Under fire from all sides after multiple witnesses contradicted his earlier deposition, Sondland blames everyone but himself for the pressure campaign on Ukraine now driving impeachment proceedings against Trump. He showed up for his televised hearing with reams of new text messages and emails he said prove the highest levels of the White House and the State Department were in on it.

"They knew what we were doing and why," Sondland plans to tell the House Intelligence Committee, according to his opening statement obtained by NBC News. "Everyone was in the loop. It was no secret."

He says he knows that House members have asked "was there a quid pro quo," adding that when it comes to the White House meeting sought by Ukraine's leader, "The answer is yes."

Sondland also draws Pompeo more deeply into the effort than has previously been known, including emails to the secretary and a top aide in which the basic contours of the quid pro quo alleged by Democrats seem clear.

At the time, the Trump administration had frozen military aid to Ukraine. On Aug. 11, Sondland emailed top Pompeo aide Lisa Kenna that he and former Ukraine envoy Kurt Volker "negotiated a statement" for Ukraine's president, Volodymyr Zelenskiy, to deliver. Kenna responds saying she's passing the message along to Pompeo.

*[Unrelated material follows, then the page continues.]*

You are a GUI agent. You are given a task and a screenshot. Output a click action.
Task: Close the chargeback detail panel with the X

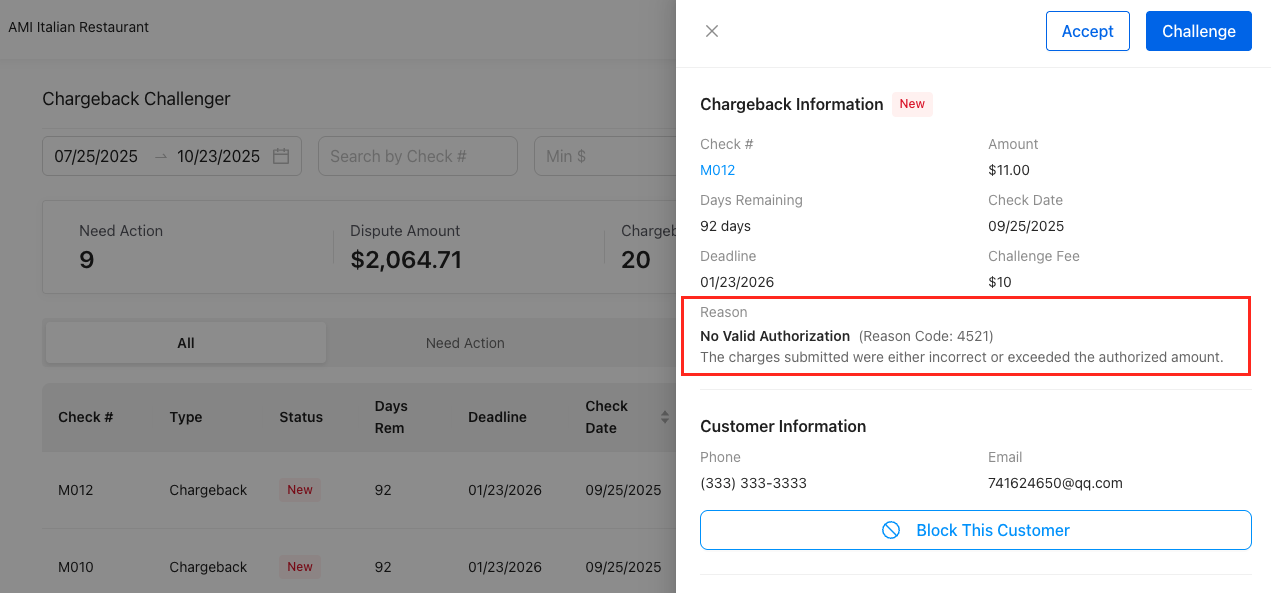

Eleven days later, Sondland wrote Pompeo directly, suggesting Zelenskiy meet Trump in Warsaw "to look him in the eye" and say he should be able to proceed on issues important to Trump "once Ukraine's new justice folks are in place." Earlier, in a July 25 phone call, Zelenskiy had told Trump that installing his own prosecutors would remove an obstacle to opening the investigations of the Bidens and the 2016 election.

"Hopefully, that will break the logjam," Sondland wrote.

"Yes," Pompeo responded three minutes later. Kenna followed up saying she would try to arrange the meeting. Ultimately, Trump sent Vice President Mike Pence to Warsaw instead.

Further implicating Pompeo, Sondland plans to testify that it was "based on my communications with Secretary Pompeo" that he felt comfortable telling a top Zelenskiy aide the funds likely wouldn't be unfrozen until Ukraine committed publicly to the investigations sought by Trump. Those included probes into former Vice President Joe Biden's family and alleged Ukrainian meddling in the 2016 election.

"State Department was fully supportive of our engagement in Ukraine affairs, and was aware that a commitment to investigations was among the issues we were pursuing," Sondland will testify, according to his opening remarks.

Pompeo twice ignored questions about Sondland's testimony in Brussels, where he's meeting with NATO allies.

Sondland's 19-page opening statement — plus texts and emails not previously made public — is filled with new details and disclosures he omitted from both his over nine-hour closed-door deposition and a sworn declaration he made later. He will say his memory had been refreshed by other witnesses' testimony, but lawmakers are likely to grill Sondland over his failure to produce the information previously and whether his testimony can be trusted after changing so many times.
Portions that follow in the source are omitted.